Betriebsratschef Thomas Schwarz geht davon aus, dass die Insolvenz nicht mehr abzuwenden ist. Dafür spreche auch, dass Eberhard Braun in der vergangenen Woche zum neuen Vorstandschef und Nachfolger von Hans-Peter Kohlhammer berufen wurde, sagte Schwarz dem Tagesspiegel. Braun will sich frühestens Montag äußern. Für 13 Uhr sind die Mitarbeiter in Nürnberg zur Betriebsversammlung eingeladen. „Ich befürchte, dass wir dann über den Insolvenzantrag informiert werden“, sagte Schwarz.

Braun ist Insolvenzverwalter und bearbeitet bereits so bekannte Fälle wie Flowtex und Fairchild Dornier. Braun mache sich derzeit ein umfassendes Bild von der Lage, sagte Grundig-Sprecher Holm Kilbert. Er habe Gespräche mit Banken und Lieferanten geführt und das Fernsehwerk in Wien besucht. Nach Einschätzung von Experten strebt Braun ein Insolvenzverfahren in Eigenverwaltung (siehe Lexikon) an, das die Sanierung von Grundig zum Ziel haben soll. Dabei behält das Management die Zügel in der Hand und kann somit weiter operativ handeln.

Im Fachhandel führt die Krise bereits zu spürbaren Umsatzrückgängen mit Grundig- Geräten. „Die Kunden sind verunsichert“, sagte Peter Keller, Geschäftsführer des Handelsverbundes RIC, der Nachrichtenagentur dpa. Auch der Fachhandel selbst verhalte sich bei Neubestellungen derzeit zurückhaltend. RIC vertritt als Einkaufsverbund für Konsumelektronik rund 2500 Elektronik-Fachhändler.

Grundig sucht seit Jahren einen finanzkräftigen Partner. Lange war der niederländische Philips-Konzern beteiligt. Der verlor nach hohen Verlusten aber die Geduld. Die letzte Rettungsaktion versuchte der bayerische Antennenhersteller Kathrein gemeinsam mit einem Bankenkonsortium – auch sie blieben erfolglos.
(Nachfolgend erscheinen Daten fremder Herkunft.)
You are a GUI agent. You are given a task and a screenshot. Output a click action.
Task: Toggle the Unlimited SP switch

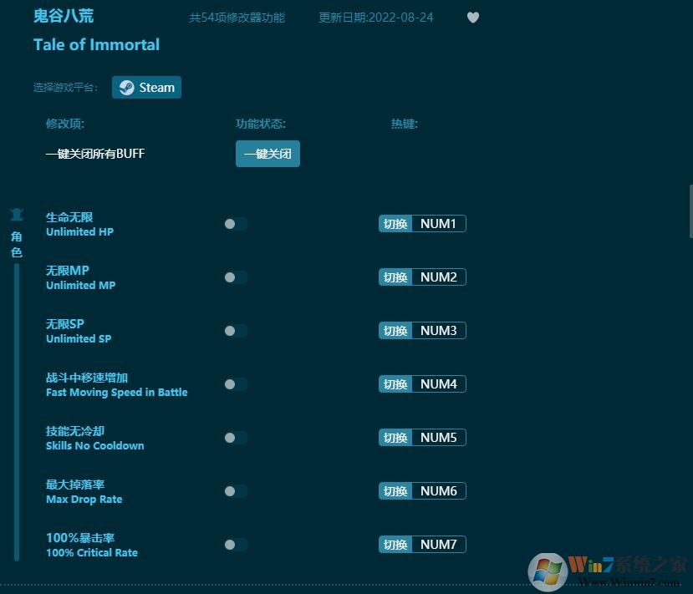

Die jüngsten Verhandlungen mit dem taiwanesischen Sampo-Konzern platzten Anfang März wegen Differenzen bei Detailfragen. Und die türkische Beko-Gruppe sprang kurz darauf wegen unterschiedlicher Preisvorstellungen ab.

Mit dem Niedergang von Grundig endet ein Stück deutscher Industriegeschichte. In der Nachkriegszeit stand der 1945 von Max Grundig gegründete Konzern als Synonym für Qualitätsarbeit und Innovation aus Deutschland. Den Grundstein für sein Firmen-Imperium legte Grundig mit dem sperrigen Radiogerät „Heinzelmann“. Es folgten Verkaufsschlager wie das Kofferradio „Grundig Boy“, das froschgrüne Diktiergerät „Stenorette A“ und – Ende der 60er Jahre – die ersten Farbfernseher.

Zu seinen besten Zeiten vor rund 25 Jahren hatte Grundig 38000 Beschäftigte und 30 Werke im In- und Ausland. Heute ist die Belegschaft gerade mal ein Zehntel so groß. Grundig verpasste den Anschluss an neue Technologien und konnte mit der innovativen und zugleich billigen Konkurrenz aus Fernost nicht mehr mithalten. Weil sich der Markt in ein Hochpreis- und ein Billigsegment teilte, fand Grundig für seine mittelpreisigen Produkte nicht mehr genügend Abnehmer. Folge: Seit den 80er Jahren rutschte die Firma immer tiefer in die roten Zahlen.

Im Geschäftsjahr 2001 hatte Grundig 150 Millionen Euro Verlust bei einem Umsatz von 1,23 Milliarden Euro eingefahren. Für 2002 wird bei unverändertem Umsatz wieder ein Verlust von 75 Millionen Euro erwartet. Das Eigenkapital ist zudem auf 30 Millionen Euro geschrumpft. Dazu kommen Pensionsverpflichtungen von 200 Millionen Euro. „Es fehlt an allen Ecken und Enden Geld, um in notwendige Innovationen zu investieren“, sagt ein Grundig-Mitarbeiter. Nach Angaben des Betriebsrats belaufen sich allein die Bankschulden auf 130 bis 260 Millionen Euro.

Die 1300 Mitarbeiter am Stammsitz in Nürnberg arbeiten vor allem in der Forschung und Entwicklung, im Marketing, beim Vertrieb und in der Verwaltung. Profitabel sind bei Grundig nur noch kleinere Bereiche wie die Büro- und Hotelkommunikation und die Autoradiosparte. Sonst hat Grundig nur noch zwei Dinge zu bieten: Ein gutes Vertriebsnetz mit 29000 Fachhändlern in Europa und seinen traditionsreichen Markennamen.